Monday, May 28, 2007

Blind Science vs. Blind Faith

Students in our colleges and universities live constantly in a tension between two authority systems: one more or less vaguely associated with science and the other with religion. Both systems are “blind” in the sense that the edicts they impose on thought and behavior are never, for the vast majority of people, reduced to anything close to understanding, verification, or proof. An illustration comes from a recent experience reported by one of my friends.

This student was walking across campus with a professor whose field is religious studies. In their conversation, the student happened to mention the resurrection of Christ. The professor's response: The resurrection is inconsistent with the laws of physics. Now, in fact, the laws of physics lie at a considerable conceptual distance from phenomena such as human death and decay and their possible reversal. This particular professor in any case, would have little if any idea where to begin showing that resurrection conflicts with physics—or why it matters, if it does conflict. Indeed, who would? Very few, I would imagine. "Science" was vaguely invoked to end the discussion, just as in other contexts, "religion" is used for the same purpose.

But then the professor probably will never be confronted with the task of actually demonstrating how the resurrection is inconsistent with the laws of physics. The student in question, an extremely bright as well as devout young man, was too gracious (and perhaps stunned) to force the issue; and certainly he would have found it difficult to show that the resurrection and physics are not inconsistent or why it doesn't matter if they are.

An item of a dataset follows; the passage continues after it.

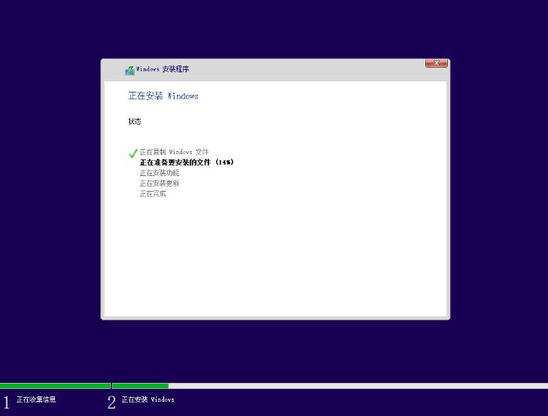548x416 pixels.
Task: Click the stage number 1 at bottom
Action: tap(7, 402)
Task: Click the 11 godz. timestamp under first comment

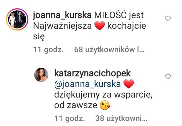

It is painful to observe that our culture provides no friendly meeting place for the authorities of science and religion to engage in good‑faith efforts to understand the truth about our life and our world. How many people seek or find the preparation required to deal profitably with issues such as resurrection and the laws of physics? To be genuinely open to truth and able to seek it effectively is surely one of the greatest human attainments. I am convinced that it can come only as a gift of God’s grace. It implies faith in a cosmic context where one no longer feels the need to hide, to invoke explanations that really explain nothing at all but simply enable one to hold a position with an appearance of reasonableness.

The professor who invoked physics is surrounded constantly with things and events for which no physical explanation yet exists, nor even the beginnings of one. Just look at the physics texts and see. A most obvious case is the existence of the physical universe itself, as well as of life and human consciousness. When confronted with the de facto inability of physics in this respect, the academically sanctified dodge is to invoke chance, along with huge spans of time, for everything to "work," and further, to invoke the promise of what science (really, physics) supposedly will be able to explain in the future as it continues to make progress. But chance is not something that can produce or explain anything. Rather, it is invoked precisely at the point where there is no known explanation or cause. And if something is, indeed, impossible, it will not help to have more time to get it done. We need a demonstration of the possibility, for example, of life's emerging from the inorganic, and then we can talk about time. But the assumptions of this "scientific" evasion are so complicated and culturally protected that most people confronting it do not realize they have been handed intellectual sawdust instead of bread.

Unfortunately, religion frequently invokes its own non‑explanations as a means of holding its ground. Usually these involve the idea that God's power is so great that we can say with reference to anything simply that He did it and thus have an explanation that protects us. There's no need to look further or think further.

Now God's act as an explanatory principle has an advantage over chance in that we all know something of what it is like for an act or choice to bring something about. Nothing comparable can be said of chance. Personality is a source of energy and causation with an intelligible structure. It simply is not a physical structure. But there is no good reason it should be, and once you think about it, every reason it should not. For if it were, the fundamental feature of human life and consciousness would be destroyed or reduced to illusion. As long as we recognize that knowledge does not reduce to physics, and as long as we understand that science is just knowledge, we have every right to speak of the possibility of a science that encompasses consciousness in divine and human forms along with the physical and whatever else there may be.

The impasse of authorities confronting authorities (or intimidating others) begins to dissolve when prepared and thoughtful people devote themselves to the humble examination of facts and evidence rather than to defending their positions. It is difficult to imagine anything more necessary and Godlike than this. We must escape the cultural deadlock that is turning universities—and churches—into places of “right views,” rather than thought and knowledge, and producing a Christian personality split into a religious side and a professional, intellectual side which never come into contact.

Important work of reconciliation needs to be done. Progress is possible if a vast number of Christians, devoted and qualified, will permeate all dimensions of society and bring the Spirit and power of Christ to bear upon the points where the authority structures of the intellectual professions are in blind conflict with genuine faith in Jesus Christ.